- PAGE EXTRACT:
■ ■ ■ ■ ■

Plot labels can get kind of ugly, so it’s nice to add labels if you’re going to share your plots with someone else.

# ================================================== #
# do it in steps

# virgnica_rows = which(iris$Species=='virginica')
# iris_virginica = iris[virgnica_rows,]
# hist(iris_virginica$Sepal.Length)

# ================================================== #
# do it in one go
hist(iris[which(iris$Species=='virginica'), "Sepal.Length"])


# ================================================== #
# prettier
hist(iris[which(iris$Species=='virginica'), "Sepal.Length"],
     xlab='Sepal length, mm',
     main='Sepal length for Virginica')

`qplot()` and `geom_histogram()` in ggplot2

qplot() provides an easy way to display the data for the three species overlayed.

qplot(x=Sepal.Length,
      data=iris,
      fill=Species,
      color=Species,   # here color applies to the borders!
      alpha=0.2)       # make the bars semi-transparent

## `stat_bin()` using `bins = 30`. Pick better value with `binwidth`.

The same with ggplot():

ggplot(data=iris,
       mapping=aes(x=Sepal.Length,
                   fill=Species,
                   color=Species,
                   alpha=0.2))  +
  geom_histogram()

## `stat_bin()` using `bins = 30`. Pick better value with `binwidth`.

Notice that both of these plots do something weird: they include the transparency parameter, alpha, in the figure legend. This is because both of these functions are trying to “map” data to an aesthetic, so they automatically include this in the legend!

However, transparency has no meaningful relationship with the data - it’s only there to improve the appearance of the histogram.

■ ■ ■ ■ ■

- SUPPLIED DATA:
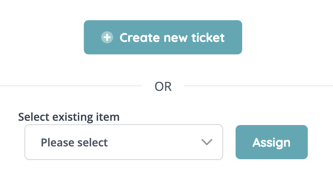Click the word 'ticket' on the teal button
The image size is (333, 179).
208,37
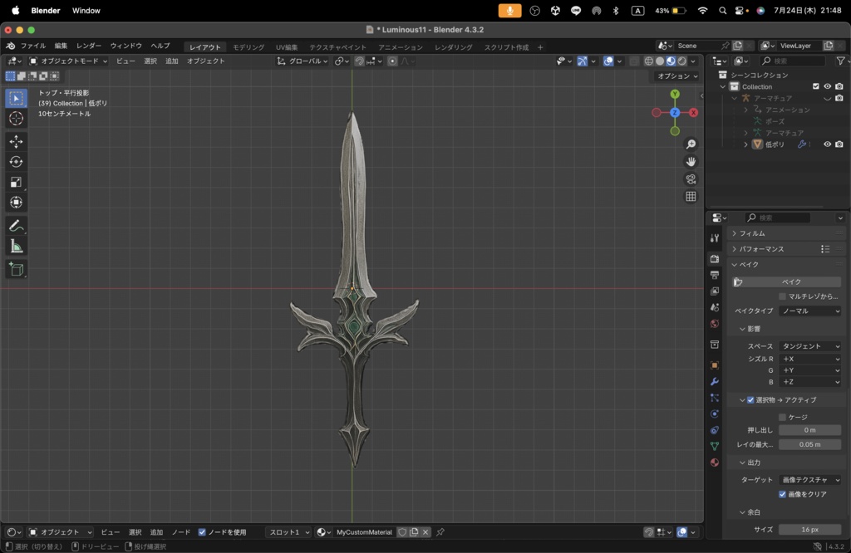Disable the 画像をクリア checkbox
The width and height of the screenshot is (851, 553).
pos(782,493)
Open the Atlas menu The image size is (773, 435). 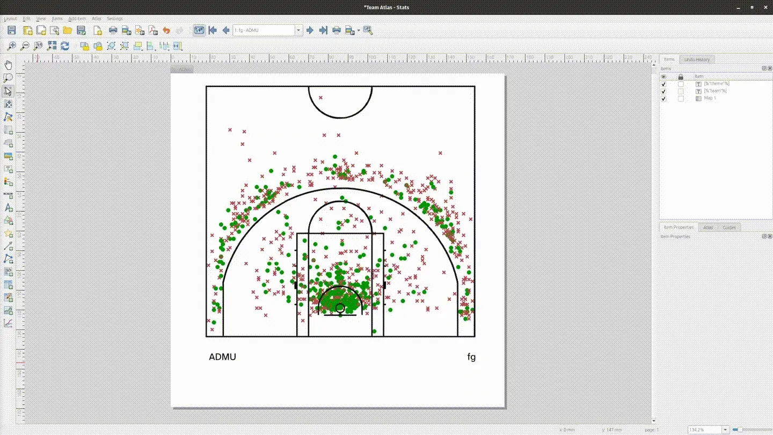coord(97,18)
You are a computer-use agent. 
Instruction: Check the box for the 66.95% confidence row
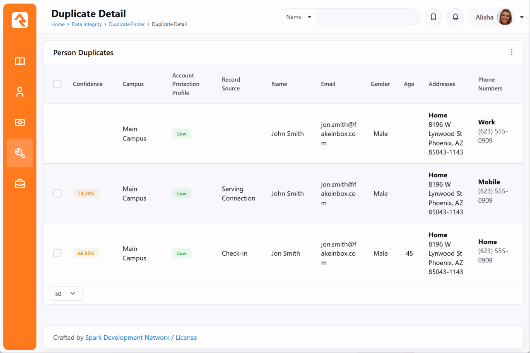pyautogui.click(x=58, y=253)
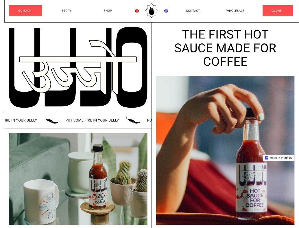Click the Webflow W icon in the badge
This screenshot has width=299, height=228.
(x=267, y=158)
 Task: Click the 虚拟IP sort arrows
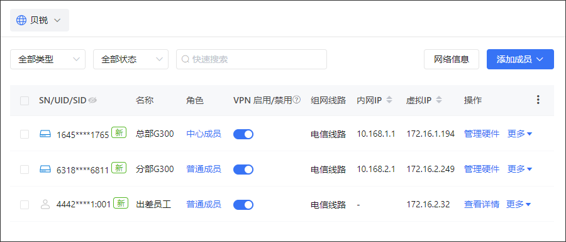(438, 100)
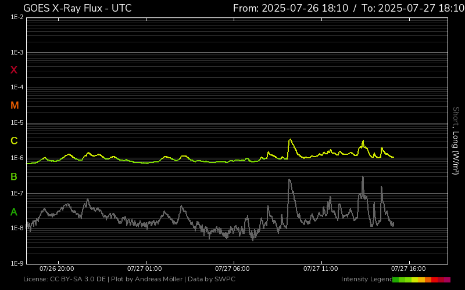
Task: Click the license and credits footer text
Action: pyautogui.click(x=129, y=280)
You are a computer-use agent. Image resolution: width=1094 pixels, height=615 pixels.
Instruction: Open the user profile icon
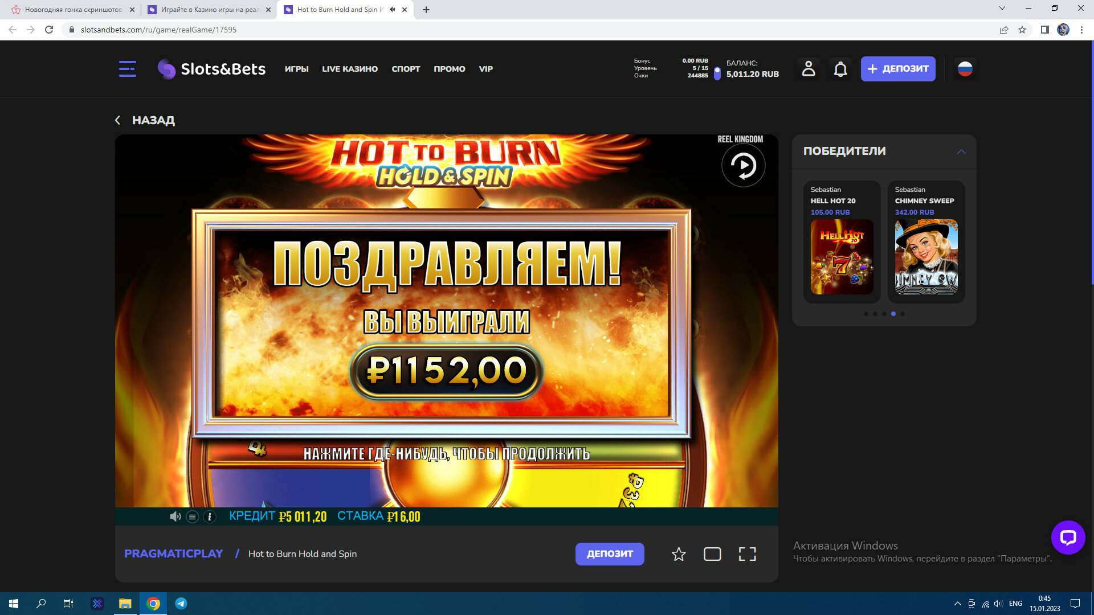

■ ■ ■ ■ ■

- WHAT THIS EXERCISE ASKS:
1 - Translate this sentence from the text on histograms in R into Spanish: "However, transparency has no meaningful relationship with the data - it’s only there to improve the appearance of the histogram."
2 - How many lines of the listing contain the word "Instruction"? Case counts. Give only the number.

- ANSWERS PROVIDED:
1 - Sin embargo, la transparencia no tiene ninguna relación significativa con los datos: solo está ahí para mejorar la apariencia del histograma.

2 - 2